Sur les 50 000 numéros impliqués dans l’affaire, Forbidden Stories est parvenu à en identifier plus d’un millier. Parmi ces derniers, on retrouve majoritairement des journalistes provenant d’une cinquantaine de pays. Si la France ne fait pas partie des pays espions, ses journalistes n’en sont pas moins épargnés. L’enquête révèle ainsi que plusieurs employés du Monde et de Mediapart ont été touchés. Ils ne sont pas d’ailleurs pas les seuls. Pegasus a également été retrouvé sur les smartphones de militants activistes, d’avocats et même certaines personnalités politiques.
Comment a réagi NSO ?
La société israélienne s’est empressée de répondre aux accusations, affirmant qu’elles sont fallacieuses. Dans un communiqué, celle-ci estime que « le rapport de Forbidden Stories est rempli d’hypothèses erronées et de théories non corroborées qui soulèvent de sérieux doutes sur la fiabilité et les intérêts des sources. Il semble que les “sources non identifiées” aient fourni des informations qui n’ont aucune base factuelle et sont loin de la réalité ».

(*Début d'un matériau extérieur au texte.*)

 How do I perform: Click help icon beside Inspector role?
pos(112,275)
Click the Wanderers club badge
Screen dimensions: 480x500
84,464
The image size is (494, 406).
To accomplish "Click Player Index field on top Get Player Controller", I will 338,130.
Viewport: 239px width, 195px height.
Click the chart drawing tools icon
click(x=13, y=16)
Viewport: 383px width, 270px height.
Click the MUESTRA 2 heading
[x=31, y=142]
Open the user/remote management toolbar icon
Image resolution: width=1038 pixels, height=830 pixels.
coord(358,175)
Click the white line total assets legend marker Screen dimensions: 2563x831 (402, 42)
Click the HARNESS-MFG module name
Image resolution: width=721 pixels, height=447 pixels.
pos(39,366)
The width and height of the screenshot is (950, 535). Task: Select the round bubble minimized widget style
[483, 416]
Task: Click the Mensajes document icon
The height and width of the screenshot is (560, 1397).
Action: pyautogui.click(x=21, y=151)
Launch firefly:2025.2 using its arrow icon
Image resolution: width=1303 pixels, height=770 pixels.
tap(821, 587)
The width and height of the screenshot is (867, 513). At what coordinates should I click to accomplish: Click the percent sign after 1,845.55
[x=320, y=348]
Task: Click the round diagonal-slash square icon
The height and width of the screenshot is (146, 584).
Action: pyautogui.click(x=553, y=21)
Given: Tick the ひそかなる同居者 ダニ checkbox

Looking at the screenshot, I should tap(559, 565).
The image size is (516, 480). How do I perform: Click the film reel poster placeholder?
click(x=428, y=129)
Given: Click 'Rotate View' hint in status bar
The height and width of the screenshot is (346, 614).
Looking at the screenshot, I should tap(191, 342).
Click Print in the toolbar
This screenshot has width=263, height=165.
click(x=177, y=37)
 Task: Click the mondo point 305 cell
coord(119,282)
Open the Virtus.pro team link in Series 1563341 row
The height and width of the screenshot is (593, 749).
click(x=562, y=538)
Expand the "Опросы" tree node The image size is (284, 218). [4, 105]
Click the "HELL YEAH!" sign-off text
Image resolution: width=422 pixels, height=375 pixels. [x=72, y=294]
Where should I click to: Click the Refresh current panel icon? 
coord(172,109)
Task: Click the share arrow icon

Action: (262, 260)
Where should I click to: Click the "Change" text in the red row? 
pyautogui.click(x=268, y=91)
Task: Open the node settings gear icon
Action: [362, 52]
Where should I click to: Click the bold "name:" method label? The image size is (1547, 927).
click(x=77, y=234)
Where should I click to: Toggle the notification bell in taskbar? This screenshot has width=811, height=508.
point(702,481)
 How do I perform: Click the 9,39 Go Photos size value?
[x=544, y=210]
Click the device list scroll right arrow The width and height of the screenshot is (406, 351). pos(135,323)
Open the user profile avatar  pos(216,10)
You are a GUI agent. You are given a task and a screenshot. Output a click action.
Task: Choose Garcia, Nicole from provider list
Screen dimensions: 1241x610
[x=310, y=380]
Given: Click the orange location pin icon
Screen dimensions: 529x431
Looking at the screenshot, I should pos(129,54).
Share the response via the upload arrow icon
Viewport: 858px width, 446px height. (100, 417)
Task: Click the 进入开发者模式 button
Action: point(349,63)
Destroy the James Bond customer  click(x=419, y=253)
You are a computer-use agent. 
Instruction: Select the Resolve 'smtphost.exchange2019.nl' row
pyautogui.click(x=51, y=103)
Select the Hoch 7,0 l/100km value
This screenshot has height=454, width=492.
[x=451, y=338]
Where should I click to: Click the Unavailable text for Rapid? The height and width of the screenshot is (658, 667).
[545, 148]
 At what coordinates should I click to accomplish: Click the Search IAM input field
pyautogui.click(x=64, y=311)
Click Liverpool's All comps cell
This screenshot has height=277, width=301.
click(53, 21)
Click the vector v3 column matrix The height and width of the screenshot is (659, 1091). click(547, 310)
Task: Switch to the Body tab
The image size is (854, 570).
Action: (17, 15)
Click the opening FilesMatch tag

Pourtant, les preuves sont là. Il n’y a probablement rien d’anodin à ce qu’un gouvernement réputé pour surveiller sa population s’intéresse tout particulièrement à une branche susceptible de renverser l’ordre des choses. D’autant qu’il ne s’agit pas de la première fois que NSO est impliqué dans une affaire d’espionnage. En 2018, la société a fait l’objet d’une plainte suite à son implication présumée dans le meurtre du journaliste saoudien Jamal Khashoggi. Un spyware avait été retrouvé dans son téléphone.